With the release of Netflix’s Our Father, I’ve been thinking, once again, about Dr. Donald Cline, its subject, whose prosecution I handled in my former life as a deputy prosecutor with the grand jury division of the Marion County Prosecutor’s Office, a case I’ve elsewhere called the most “philosophically interesting” of my career.
The investigation was referred to the grand jury division via a media inquiry. The facts presented at the time were that two women in their thirties, who knew themselves to be donor-conceived children, had learned through DNA tests that they shared a common donor and that he was not anonymous, as their mothers had been promised, but was their fertility doctor himself.
The investigation nearly died before it began. There was no law forbidding Cline’s conduct. Existing laws could not be made to fit. The criminal code only punishes specific, enumerated conduct and for good reason: people should have notice of what constitutes a crime up front, before they act. Even were a law to fit, the statute of limitations passed decades before, barring any case from going forward.

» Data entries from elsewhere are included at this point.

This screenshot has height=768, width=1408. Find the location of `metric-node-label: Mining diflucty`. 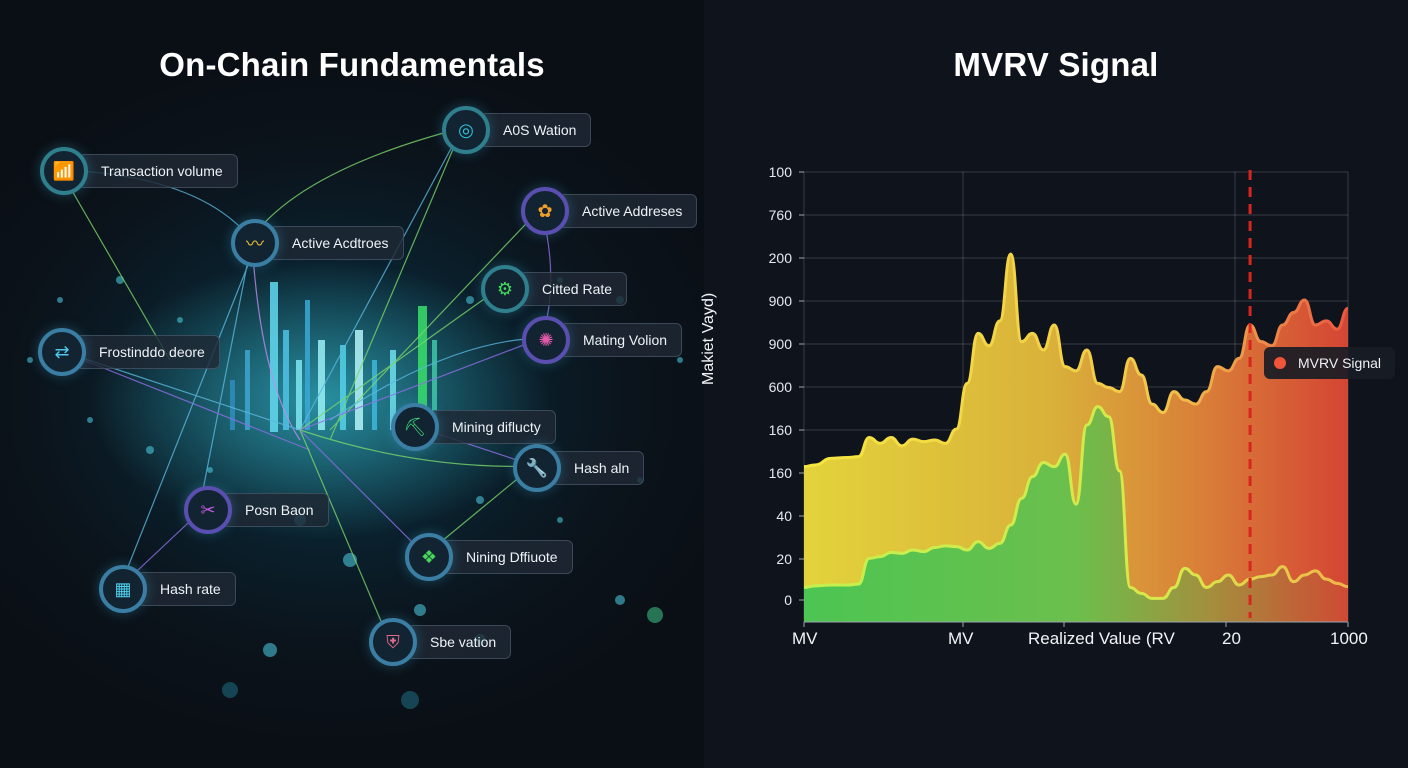

metric-node-label: Mining diflucty is located at coordinates (492, 427).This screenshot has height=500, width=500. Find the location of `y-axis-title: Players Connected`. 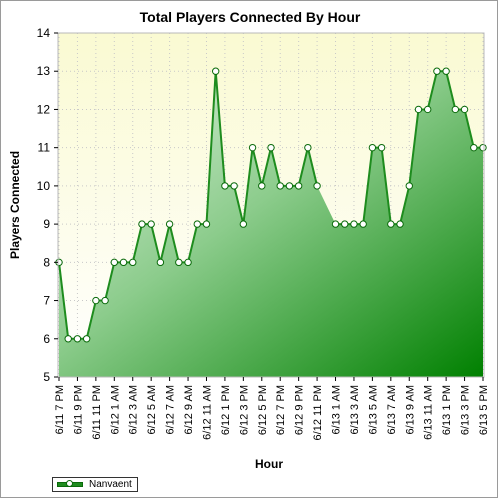

y-axis-title: Players Connected is located at coordinates (15, 205).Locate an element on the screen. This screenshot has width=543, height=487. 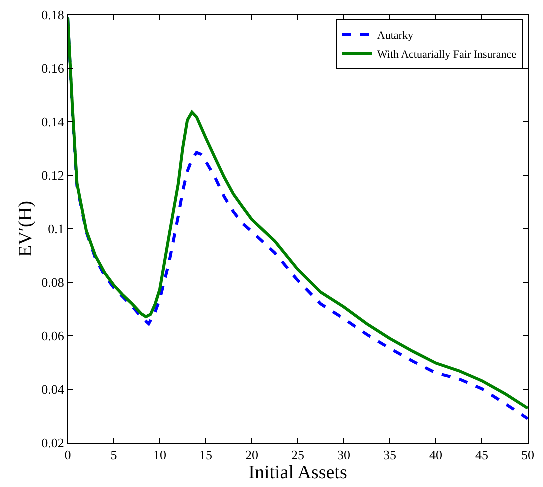
y-tick-label: 0.1 is located at coordinates (56, 230).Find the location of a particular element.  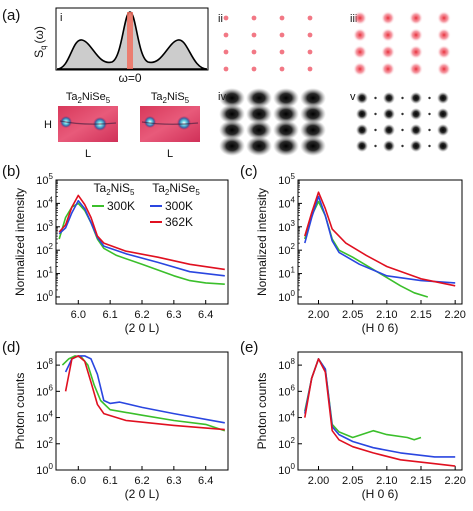

plot-frame is located at coordinates (380, 411).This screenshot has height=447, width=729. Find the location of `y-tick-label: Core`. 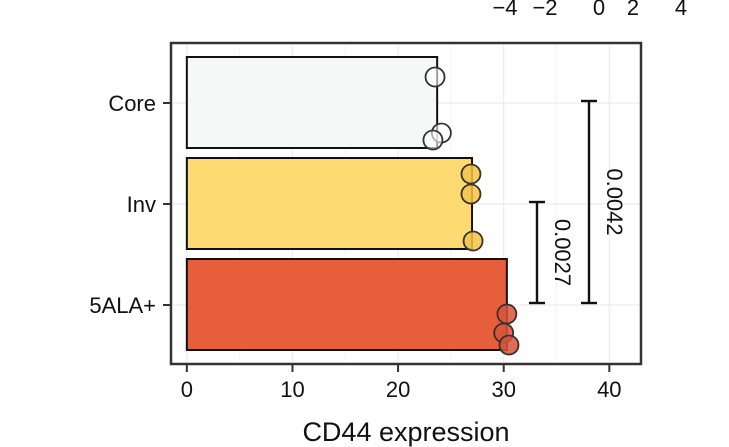

y-tick-label: Core is located at coordinates (132, 104). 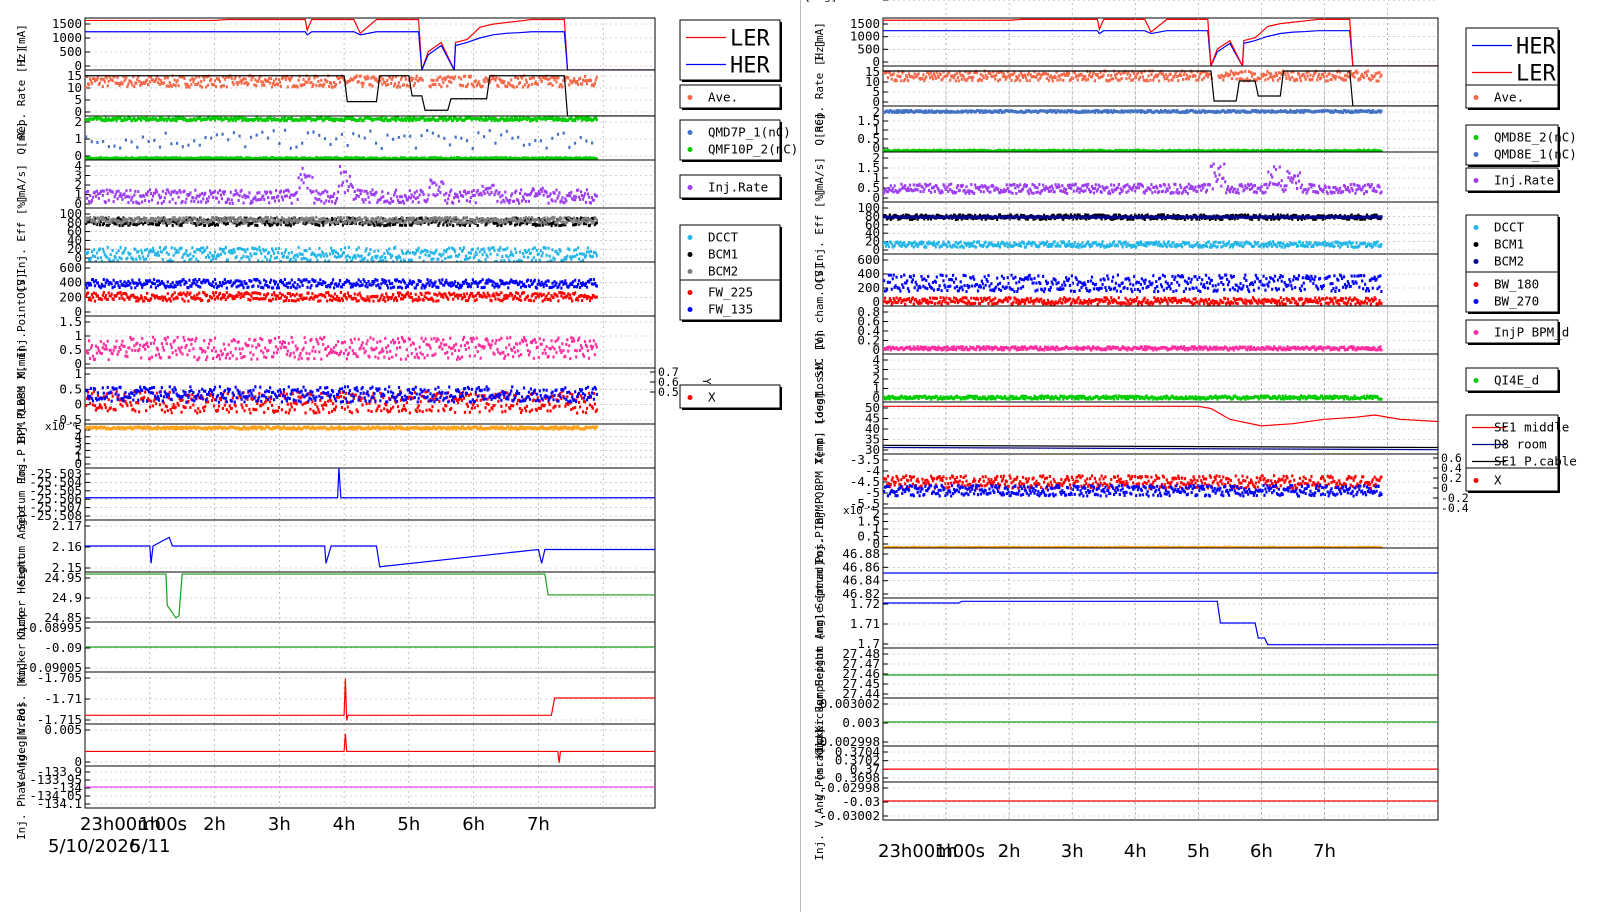 What do you see at coordinates (730, 310) in the screenshot?
I see `legend-label: FW_135` at bounding box center [730, 310].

It took an assist from Cline himself to get us unstuck. He did what no good criminal should ever do: write something down. He had responded to an attorney general civil investigation by lying about his conduct. Charging him for it was a novel route for an obstruction case, but it was enough, and, after considerable legal wrangling, Donald Cline pled open to the court – i.e., without a plea deal. His request that his felony convictions be reduced to misdemeanors was rejected. He was given a one-year suspended sentence, which was unsurprising given the level of the charge, his lack of criminal history and his age.
Maybe it will be lost in the sordid tale of a doctor conceiving dozens of children with his unsuspecting patients, but this case illustrates well the limits of the criminal justice system. It is not the best place to turn for those seeking catharsis. It can be rigid. Children conceived of Cline have often complained that he was charged with a process crime and not for his underlying acts. That such a thing was impossible hasn’t allayed the frustration. Demands for a lengthy jail sentence likewise came from place of emotion and ran up against inflexible sentencing laws and an overtaxed jail system.
I am proud of the work we did on the Cline case. It is not easy to make a case when the law is against you, and getting it done does not necessarily make everyone happy. No one views the criminal justice system the same way. I have learned as much by joining Bose McKinney & Evans LLP and gaining the perspective of my clients, who are baffled by their encounters with a system I once called home.